Wisconsin hospitals in every Healthcare Emergency Readiness Coalition Region are strained, reporting that their intensive care units are often full and that they may no longer be able to accept new patients.
More than a third of all hospitals in Wisconsin are operating at peak capacity and are unable to admit new patients, with 21 percent of medical-surgical beds and 32 percent of intensive care unit beds occupied by COVID-19 patients.
“With the large and growing influx of COVID-19 patients, there are fewer beds and resources available for people with non-COVID-19 conditions who require hospitalizations,” he said.
The surge in patients has caused ripple effects through the hospital system, with intermediate care units treating more patients who would otherwise be transferred to the intensive care unit and fewer transfers to larger hospitals for patients needing higher levels of care.
Hospitals are also facing widespread staffing issues, with over a third of Wisconsin hospitals reporting critical staffing shortages. Forty-two percent of hospitals expect a critical staffing shortage within a week, according to the Department of Health Services.
Multiple hospital systems have requested and received staffing assistance from the Federal Emergency Management Agency (FEMA).
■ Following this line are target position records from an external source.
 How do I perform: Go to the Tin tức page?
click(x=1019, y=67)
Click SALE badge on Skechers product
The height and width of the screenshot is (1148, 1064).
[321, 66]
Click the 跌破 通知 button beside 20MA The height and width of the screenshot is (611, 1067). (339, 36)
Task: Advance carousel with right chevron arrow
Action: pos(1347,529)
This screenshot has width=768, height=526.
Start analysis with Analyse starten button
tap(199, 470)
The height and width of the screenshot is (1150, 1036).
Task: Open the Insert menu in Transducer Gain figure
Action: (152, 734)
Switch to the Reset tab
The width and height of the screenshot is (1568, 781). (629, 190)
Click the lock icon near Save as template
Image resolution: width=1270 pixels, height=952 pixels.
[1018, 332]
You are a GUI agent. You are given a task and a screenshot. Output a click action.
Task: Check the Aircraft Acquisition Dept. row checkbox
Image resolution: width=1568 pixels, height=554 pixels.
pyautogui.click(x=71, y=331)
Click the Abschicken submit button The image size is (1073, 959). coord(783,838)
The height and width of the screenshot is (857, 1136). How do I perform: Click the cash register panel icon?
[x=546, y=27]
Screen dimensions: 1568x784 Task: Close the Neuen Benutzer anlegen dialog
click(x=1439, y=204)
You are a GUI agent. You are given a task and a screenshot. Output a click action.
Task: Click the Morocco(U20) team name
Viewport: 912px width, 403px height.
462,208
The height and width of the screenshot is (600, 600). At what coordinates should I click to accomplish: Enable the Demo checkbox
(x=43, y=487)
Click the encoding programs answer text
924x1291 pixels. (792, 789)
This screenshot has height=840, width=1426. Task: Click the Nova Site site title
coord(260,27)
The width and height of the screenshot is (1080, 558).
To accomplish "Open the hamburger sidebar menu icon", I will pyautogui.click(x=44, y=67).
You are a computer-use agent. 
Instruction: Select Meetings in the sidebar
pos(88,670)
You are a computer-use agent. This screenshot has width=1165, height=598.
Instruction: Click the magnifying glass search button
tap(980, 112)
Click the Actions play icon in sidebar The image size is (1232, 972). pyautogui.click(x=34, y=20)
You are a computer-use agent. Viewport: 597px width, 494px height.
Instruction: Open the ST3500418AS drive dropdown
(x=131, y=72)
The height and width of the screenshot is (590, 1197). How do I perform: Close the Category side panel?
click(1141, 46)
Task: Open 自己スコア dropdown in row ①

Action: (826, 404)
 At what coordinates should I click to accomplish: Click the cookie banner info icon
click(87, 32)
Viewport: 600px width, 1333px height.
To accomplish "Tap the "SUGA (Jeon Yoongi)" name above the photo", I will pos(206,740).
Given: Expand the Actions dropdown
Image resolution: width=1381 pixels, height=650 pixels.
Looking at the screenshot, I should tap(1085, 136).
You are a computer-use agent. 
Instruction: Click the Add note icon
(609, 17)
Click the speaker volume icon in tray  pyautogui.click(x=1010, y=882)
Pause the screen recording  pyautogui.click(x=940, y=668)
Wisconsin is experiencing unprecedented, near-exponential growth of the COVID-19 pandemic, with the average daily number of new cases currently at 6,254, almost double the average daily cases seen a month ago, and an increase of 260% since September 20, when the average case number was 1,720.
Since March, Portage Co. has reported 4,247 positive cases of the coronavirus, 20,255 negative cases, and 3,729 recoveries. The county is reporting 484 actives cases of the virus, with 174 hospitalizations and 34 deaths.